# Vessel PRINCESS VII - ETA Port Hueneme July 7th



## calimarc (Jul 9, 2008)

Picked up my car yesterday and been having fun since. Dealer, I learned, still has some of my options to install. My Nisan 350z has been kicked out of the garage and been replaced with the BMW Got the Sirius Radio going, registered with BMW Assist and learned how to pair the cell phones. I have much to learn about all the features and how to use them!! Pics to come....


----------



## cbrown5294 (Jun 6, 2008)

Picked mine up yesterday....it was 2mos to the day (May26th) that I picked it up in Munich.


----------



## JimCruickshank (Jun 29, 2008)

I picked up my 535xi from Ralph Schomp BMW in Denver on Friday.
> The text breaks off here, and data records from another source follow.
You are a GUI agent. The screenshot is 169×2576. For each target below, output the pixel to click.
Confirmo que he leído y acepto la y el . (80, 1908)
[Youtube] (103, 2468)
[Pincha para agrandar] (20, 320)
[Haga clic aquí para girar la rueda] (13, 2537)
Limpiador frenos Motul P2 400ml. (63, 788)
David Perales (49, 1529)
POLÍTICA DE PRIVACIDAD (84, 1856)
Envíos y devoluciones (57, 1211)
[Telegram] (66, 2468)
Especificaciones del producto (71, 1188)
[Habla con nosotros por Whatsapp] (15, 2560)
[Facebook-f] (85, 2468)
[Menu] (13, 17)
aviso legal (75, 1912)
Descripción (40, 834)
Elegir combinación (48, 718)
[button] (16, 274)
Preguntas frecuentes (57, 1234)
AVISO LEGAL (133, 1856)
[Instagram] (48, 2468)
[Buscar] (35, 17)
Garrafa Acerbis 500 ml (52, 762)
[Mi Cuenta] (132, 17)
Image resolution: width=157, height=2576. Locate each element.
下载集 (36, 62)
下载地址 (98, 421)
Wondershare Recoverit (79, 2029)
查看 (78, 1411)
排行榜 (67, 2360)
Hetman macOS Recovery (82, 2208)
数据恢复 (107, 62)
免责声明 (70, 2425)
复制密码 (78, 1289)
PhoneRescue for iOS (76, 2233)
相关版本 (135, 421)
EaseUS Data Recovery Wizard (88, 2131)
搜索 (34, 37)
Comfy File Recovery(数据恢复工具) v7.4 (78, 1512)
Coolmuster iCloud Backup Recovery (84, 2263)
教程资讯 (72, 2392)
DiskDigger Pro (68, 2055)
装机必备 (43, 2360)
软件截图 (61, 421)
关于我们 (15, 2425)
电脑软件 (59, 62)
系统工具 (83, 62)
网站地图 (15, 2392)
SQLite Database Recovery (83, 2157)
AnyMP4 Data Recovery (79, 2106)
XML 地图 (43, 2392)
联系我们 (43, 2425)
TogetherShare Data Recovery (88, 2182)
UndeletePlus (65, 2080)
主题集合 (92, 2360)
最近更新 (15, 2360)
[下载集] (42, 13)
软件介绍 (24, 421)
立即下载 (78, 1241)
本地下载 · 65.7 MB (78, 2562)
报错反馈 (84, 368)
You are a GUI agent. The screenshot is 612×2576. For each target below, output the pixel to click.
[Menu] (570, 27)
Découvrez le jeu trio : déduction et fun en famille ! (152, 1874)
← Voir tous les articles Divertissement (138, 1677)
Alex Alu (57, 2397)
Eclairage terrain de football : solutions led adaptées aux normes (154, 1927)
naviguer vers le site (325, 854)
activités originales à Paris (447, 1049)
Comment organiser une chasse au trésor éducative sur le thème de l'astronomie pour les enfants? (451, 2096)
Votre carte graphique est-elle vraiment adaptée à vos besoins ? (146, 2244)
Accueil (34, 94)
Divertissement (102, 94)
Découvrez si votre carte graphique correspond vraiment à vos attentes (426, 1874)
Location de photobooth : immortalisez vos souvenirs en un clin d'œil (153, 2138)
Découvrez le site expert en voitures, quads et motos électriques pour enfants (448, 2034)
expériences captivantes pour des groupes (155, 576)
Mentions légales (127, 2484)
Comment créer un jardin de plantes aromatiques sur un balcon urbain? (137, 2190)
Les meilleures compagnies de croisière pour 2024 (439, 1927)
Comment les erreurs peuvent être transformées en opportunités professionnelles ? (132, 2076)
It had a full tank of gas and was spotless. My rep John spent about 2 hours with us going over every button and feature on the car. He even helped us link the phone to the car and register the BMW Assist. We left the dealership and drove right into bumper to bumper rush hour traffic. I wanted to get out on the open road. We only live about 10 miles from the dealership, but had 70 miles on her before we decided to head for home. What a pleasure to drive. I love the rumble when you get into wide open throttle. I hope everyone is enjoying their new cars. I certainly am!!! Take care and drive safely.


----------